Re: [PATCH v11 1/8] PCI/ERR: Update error status after reset_link()

From: Bjorn Helgaas
Date: Fri Jan 03 2020 - 21:54:20 EST


On Fri, Jan 03, 2020 at 05:03:03PM -0800, Kuppuswamy Sathyanarayanan wrote:
> On 1/3/20 4:34 PM, Bjorn Helgaas wrote:
> > On Thu, Dec 26, 2019 at 04:39:07PM -0800, sathyanarayanan.kuppuswamy@xxxxxxxxxxxxxxx wrote:
> > > From: Kuppuswamy Sathyanarayanan <sathyanarayanan.kuppuswamy@xxxxxxxxxxxxxxx>
> > >
> > > Commit bdb5ac85777d ("PCI/ERR: Handle fatal error recovery") uses
> > > reset_link() to recover from fatal errors. But, if the reset is
> > > successful there is no need to continue the rest of the error recovery
> > > checks. Also, during fatal error recovery, if the initial value of error
> > > status is PCI_ERS_RESULT_DISCONNECT or PCI_ERS_RESULT_NO_AER_DRIVER then
> > > even after successful recovery (using reset_link()) pcie_do_recovery()
> > > will report the recovery result as failure. So update the status of
> > > error after reset_link().
> > I like the part about updating "status" with the result of
> > reset_link(), and I split that into its own patch because it
> > seems like a fix that *can* be separated.
> >
> > But I'm not convinced that we should skip the ->slot_reset()
> > callbacks if the reset_link() was successful.
>
> If reset_link() call is successful then the result value will be
> "PCI_ERS_RESULT_RECOVERED". So even if you proceed with
> rest of the code, slot_reset() will never get called right ?

The current code:

if (state == pci_channel_io_frozen &&
reset_link(dev, service) != PCI_ERS_RESULT_RECOVERED)
goto failed;
...
if (status == PCI_ERS_RESULT_NEED_RESET) {
status = PCI_ERS_RESULT_RECOVERED;
pci_walk_bus(bus, report_slot_reset, &status);

doesn't save the result of reset_link(), so if status was
PCI_ERS_RESULT_NEED_RESET and the reset succeeds, we will call
->slot_reset().

After your patch, if "state == pci_channel_io_frozen", we *never* call
->slot_reset().

Do you think that matches pci-error-recovery.rst?
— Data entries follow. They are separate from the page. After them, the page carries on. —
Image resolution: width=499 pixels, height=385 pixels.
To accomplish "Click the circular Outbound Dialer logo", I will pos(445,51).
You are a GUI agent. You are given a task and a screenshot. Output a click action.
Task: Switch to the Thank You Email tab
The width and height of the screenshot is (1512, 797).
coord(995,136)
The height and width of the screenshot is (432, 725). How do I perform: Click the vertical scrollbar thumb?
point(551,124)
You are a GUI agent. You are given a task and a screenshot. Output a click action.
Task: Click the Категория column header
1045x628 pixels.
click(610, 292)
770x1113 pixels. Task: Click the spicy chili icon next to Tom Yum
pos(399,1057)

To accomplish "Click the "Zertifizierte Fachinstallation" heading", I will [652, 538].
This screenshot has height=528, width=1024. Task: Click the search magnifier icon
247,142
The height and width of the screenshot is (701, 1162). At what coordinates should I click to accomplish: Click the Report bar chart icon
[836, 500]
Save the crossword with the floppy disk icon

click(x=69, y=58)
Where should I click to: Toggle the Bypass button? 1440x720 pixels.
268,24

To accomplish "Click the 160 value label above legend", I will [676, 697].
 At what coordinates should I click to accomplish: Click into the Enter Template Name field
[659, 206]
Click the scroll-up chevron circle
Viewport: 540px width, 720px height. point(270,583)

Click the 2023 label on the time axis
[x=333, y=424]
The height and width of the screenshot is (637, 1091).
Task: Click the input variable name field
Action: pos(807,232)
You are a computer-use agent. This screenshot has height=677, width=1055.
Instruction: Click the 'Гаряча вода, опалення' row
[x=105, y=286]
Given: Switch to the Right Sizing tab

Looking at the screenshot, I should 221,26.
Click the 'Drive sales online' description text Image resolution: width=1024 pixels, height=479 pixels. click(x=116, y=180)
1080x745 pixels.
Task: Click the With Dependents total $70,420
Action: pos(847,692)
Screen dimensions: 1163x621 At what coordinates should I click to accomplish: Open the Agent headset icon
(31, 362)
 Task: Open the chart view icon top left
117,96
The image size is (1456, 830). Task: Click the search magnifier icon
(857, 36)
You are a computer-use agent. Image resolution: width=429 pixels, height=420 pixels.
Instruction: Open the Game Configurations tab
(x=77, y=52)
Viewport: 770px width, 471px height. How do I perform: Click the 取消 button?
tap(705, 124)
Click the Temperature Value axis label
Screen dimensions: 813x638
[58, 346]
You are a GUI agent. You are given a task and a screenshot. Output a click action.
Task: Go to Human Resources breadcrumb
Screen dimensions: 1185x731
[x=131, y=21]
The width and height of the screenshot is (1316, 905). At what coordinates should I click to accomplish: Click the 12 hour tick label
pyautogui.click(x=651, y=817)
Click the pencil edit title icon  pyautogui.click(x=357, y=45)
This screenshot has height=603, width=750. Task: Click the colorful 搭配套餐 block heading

It doesn't seem
like it to me, but perhaps I haven't read it closely enough.

> > According to
> > Documentation/PCI/pci-error-recovery.rst, we should call
> > ->slot_reset() after completion of the reset.
> >
> > For example, rsxx_err_handler implements ->slot_reset(), but
> > not ->resume(). If we reset the device, we'll claim success and
> > return, but we won't call rsxx_slot_reset(), which does a bunch
> > of important-looking recovery stuff.
> >
> > If pci-error-recovery.rst is wrong, we should fix that (after
> > auditing all the drivers to make sure they match).
> >
> > > Fixes: bdb5ac85777d ("PCI/ERR: Handle fatal error recovery")
> > > Cc: Ashok Raj <ashok.raj@xxxxxxxxx>
> > > Cc: Keith Busch <keith.busch@xxxxxxxxx>
> > > Signed-off-by: Kuppuswamy Sathyanarayanan <sathyanarayanan.kuppuswamy@xxxxxxxxxxxxxxx>
> > > Acked-by: Keith Busch <keith.busch@xxxxxxxxx>
> > > ---
> > > drivers/pci/pcie/err.c | 10 +++++++---
> > > 1 file changed, 7 insertions(+), 3 deletions(-)
> > >
> > > diff --git a/drivers/pci/pcie/err.c b/drivers/pci/pcie/err.c
> > > index b0e6048a9208..53cd9200ec2c 100644
> > > --- a/drivers/pci/pcie/err.c
> > > +++ b/drivers/pci/pcie/err.c
> > > @@ -204,9 +204,12 @@ void pcie_do_recovery(struct pci_dev *dev, enum pci_channel_state state,
> > > else
> > > pci_walk_bus(bus, report_normal_detected, &status);
> > > - if (state == pci_channel_io_frozen &&
> > > - reset_link(dev, service) != PCI_ERS_RESULT_RECOVERED)
> > > - goto failed;
> > > + if (state == pci_channel_io_frozen) {
> > > + status = reset_link(dev, service);
> > > + if (status != PCI_ERS_RESULT_RECOVERED)
> > > + goto failed;
> > > + goto done;
> > > + }
> > > if (status == PCI_ERS_RESULT_CAN_RECOVER) {
> > > status = PCI_ERS_RESULT_RECOVERED;
> > > @@ -228,6 +231,7 @@ void pcie_do_recovery(struct pci_dev *dev, enum pci_channel_state state,
> > > if (status != PCI_ERS_RESULT_RECOVERED)
> > > goto failed;
> > > +done:
> > > pci_dbg(dev, "broadcast resume message\n");
> > > pci_walk_bus(bus, report_resume, &status);
> > > --
> > > 2.21.0
> > >
> --
> Sathyanarayanan Kuppuswamy
> Linux kernel developer
>